TAIPEI–The United States has continued to challenge Taiwan’s ban on meat imports containing residue of the leanness enhancer ractopamine at the World Trade Organization (WTO), a WTO official said yesterday.
In a meeting of the Sanitary and Phytosanitary (SPS) Measures Committee held in Geneva Tuesday, the United States, Canada and Brazil repeated their positions that scientific evidence shows ractopamine to be safe, including findings from the Joint Export Committee on Food Additives under the U.N. Food and Agriculture Organization and the World Health Organization, the official told CNA in an e-mail, speaking on condition of anonymity.
They urged Taiwan to adopt the minimum residue level (MRL) it had been planning to introduce, as notified to the WTO in 2007, the official said.
The United States also urged all members to ensure that their measures are based on science and do not unnecessarily impede trade, he said.
In response, Taiwan’s representative at the meeting promised to report the comments back to the government, according to the official.

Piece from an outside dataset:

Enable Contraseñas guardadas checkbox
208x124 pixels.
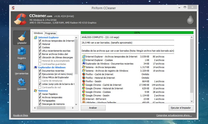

The administration of former President Chen Shui-bian had planned to set a MRL of 10 parts per billion for ractopamine in beef and pork and notified the WTO about the plan Aug. 16, 2007. The government, however, later decided to delay the adoption and notified the WTO of the decision Sept. 4 of that year.
The ractopamine issue has been discussed in several SPS Measures Committee meetings since October 2008, when it was first raised as a specific trade concern by the United States about Taiwan’s ban on imports of meat from ractopamine-fed animals.